The fate, impacts and significance of polycyclic aromatic hydrocarbon (PAH) non-extractable residues (NERs) in soils remain largely unexplored in risk-based contaminated land management. In this study, 7 different methanolic and non-methanolic alkaline treatments, and the conventional methanolic saponification, were used to extract benzo [a]pyrene (B[a]P) NERs that had been aged for 180 d from four contrasting soils. Up to 16% and 55% of the amount of B[a]P spiked (50 mg/kg) into soils was non-extractable after 2 d and 180 of aging, respectively; indicating rapid and progressive B[a]P sequestration in soils over time. The recovery of B[a]P from soils after 180 d of aging was increased by up to 48% by the 7 different alkaline extractions, although the extraction efficiencies of the different alkaline treatments did not differ significantly (p > 0.05). Approximately 40% of B[a]P NERs in the sandy-clay-loam organic matter-rich soil was recovered by the exhaustive alkaline extractions after 180 d of aging, compared to only 10% using conventional methanolic saponification.
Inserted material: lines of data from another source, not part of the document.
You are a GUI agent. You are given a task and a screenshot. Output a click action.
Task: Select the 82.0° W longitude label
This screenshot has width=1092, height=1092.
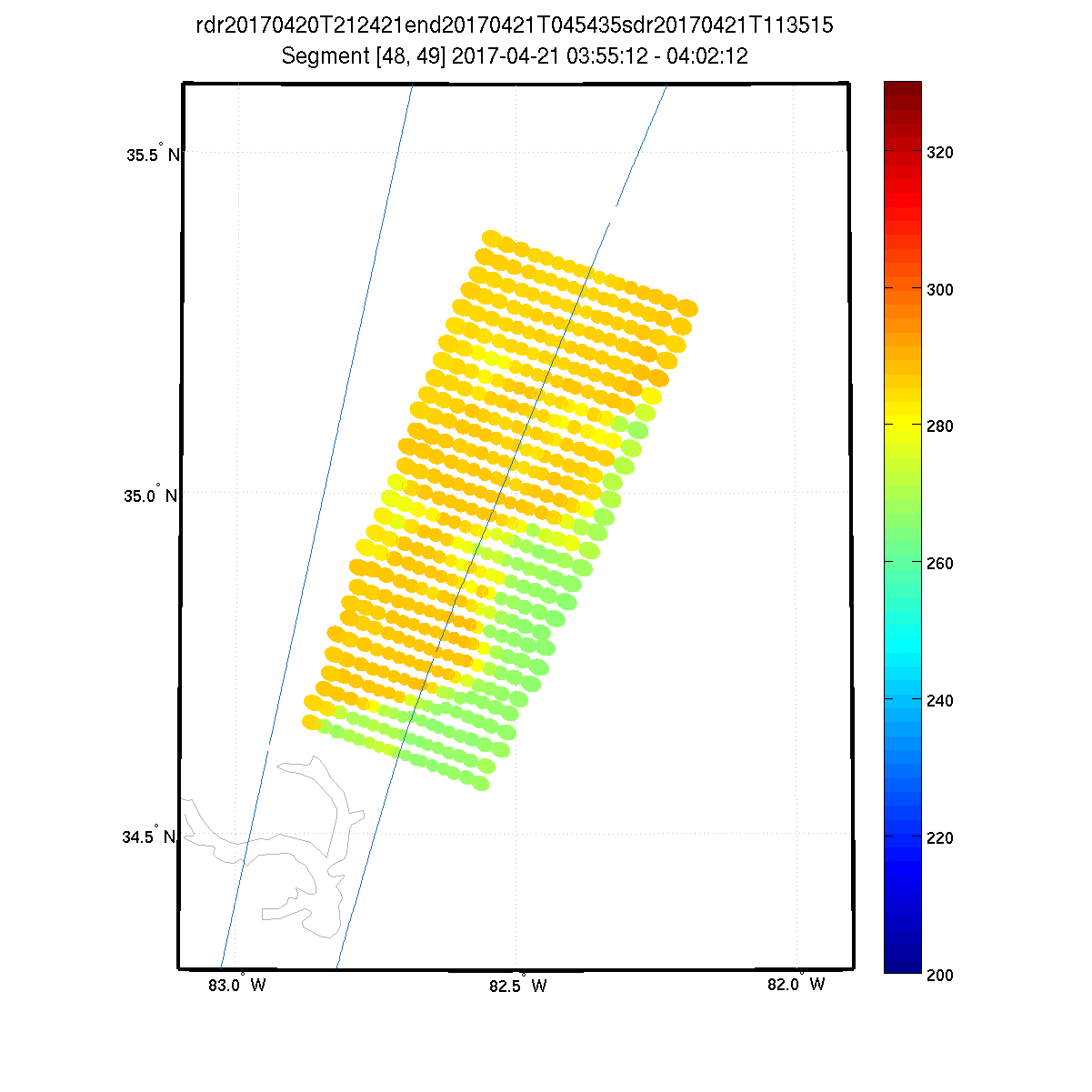(x=796, y=984)
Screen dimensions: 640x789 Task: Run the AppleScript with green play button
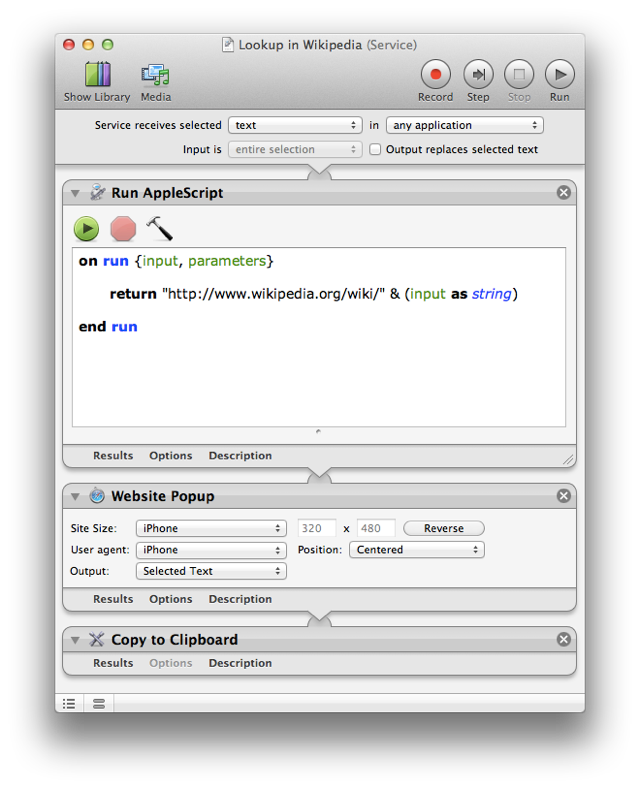click(86, 229)
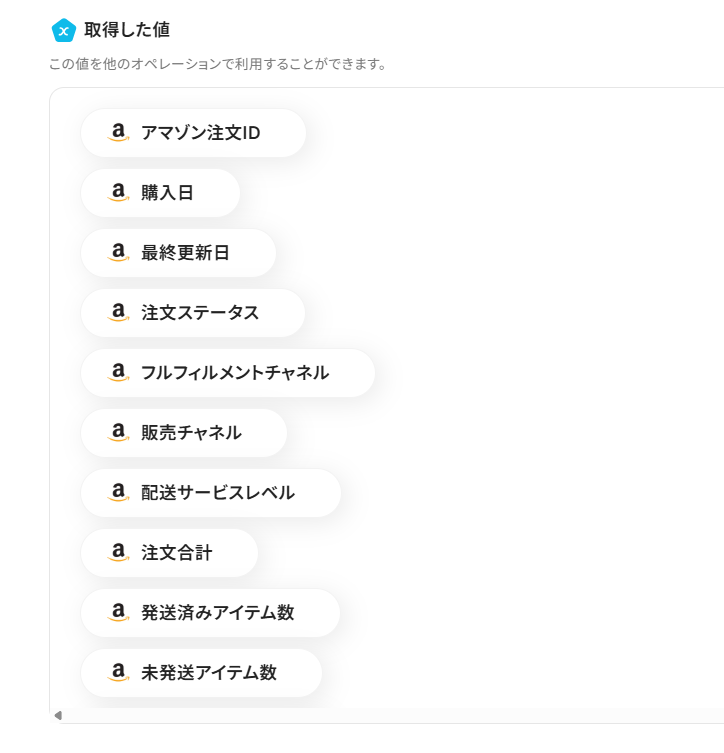Viewport: 724px width, 753px height.
Task: Click the Amazon icon beside 最終更新日
Action: click(x=119, y=253)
However, the amounts of B[a]P NERs recovered depend on soil properties and the amounts of NERs in soils. A significant correlation (R 2 = 0.69, p < 0.001) was also observed between the amounts of B[a]P recovered by each of the 7 alkaline extractions in the contrasting soils, and corresponding NERs at 180 d of aging, indicating a potential association warranting further investigations. Extraction techniques that estimate the amounts of PAH NERs recoverable in soil can help give a better understanding of the fate of NERs in soil.